UGI Utilities denies allegations that its actions and policies led to a fatal natural-gas explosion last year that leveled a Manor Township home.
However, UGI isn’t sharing much of its response to the complaint alleging negligence leading to the blast that killed 54-year-old UGI employee Richard Bouder on July 2, 2017, after reports of a gas leak at 206 Springdale Lane.
Three other workers — two from UGI and one from the Lancaster Area Sewer Authority — were injured. The house was destroyed and four nearby homes were damaged, including two that were condemned.
The Pennsylvania Public Utility Commission’s Bureau of Investigation and Enforcement filed a civil complaint on Oct. 4 that said actions taken by UGI employees at the scene were “not prioritized to protect life and property and eliminate hazards.”
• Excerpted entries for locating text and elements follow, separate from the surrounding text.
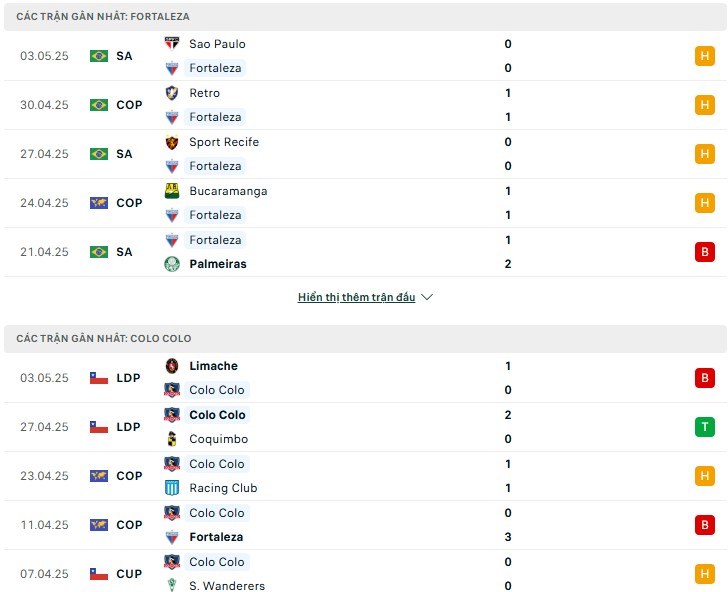Select the 'Các trận gần nhất: Colo Colo' header
Screen dimensions: 728x592
[365, 338]
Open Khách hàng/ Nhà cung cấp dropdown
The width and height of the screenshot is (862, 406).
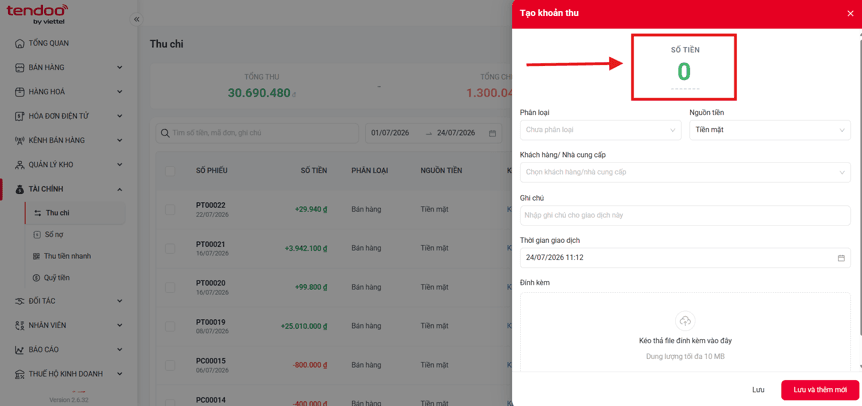(686, 173)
The complaint alleges that UGI’s procedures at the time of the explosion “were deficient, especially in recognizing and managing an underground blowing gas situation.”
PUC asked for more than $2 million in penalties.
Joseph Swope, UGI’s manager of media relations and special projects in Reading, said in an email Saturday that the company does not plan to share the document with the public.
“Our answer is filed with the PUC,” he said. “We do not distribute it to other sources.”
The response, published Monday on the PUC website, is heavily redacted, with more than 11 of 22 pages blacked out.
In the document, UGI “denies the allegations” on all 19 violations listed by the PUC, and it denies the bureau “is entitled to any of the relief sought, or any other relief.”
UGI further stated the bureau is “utilizing a complaint proceeding to modify and/or revise the minimum pipeline safety standards” in “an improper attempt to create and apply new regulations or regulatory interpretations.”
The National Transportation Safety Board said in a report in June that the blast may have been caused by the improper installation of a PermaLock mechanical tapping tee in 1998.
The safety board’s investigation is ongoing.
“Since the NTSB has placed restrictions on information that UGI may release at this time due to the NTSB’s pending investigation,” PUC press secretary Nils Hagen-Frederiksen said in an email Sunday, UGI’s answer “will be largely confidential.”
PUC, which is empowered by the state to review and enforce regulations governing pipeline safety and to impose civil penalties for violations, says readings outside the home were more than 20 times UGI’s threshold for a hazardous leak.
The complaint lists 19 violations in UGI’s handling of the situation, and spells out more than a dozen corrective actions.
The commission has asked for penalties totaling $2,090,022 — the maximum allowed by law.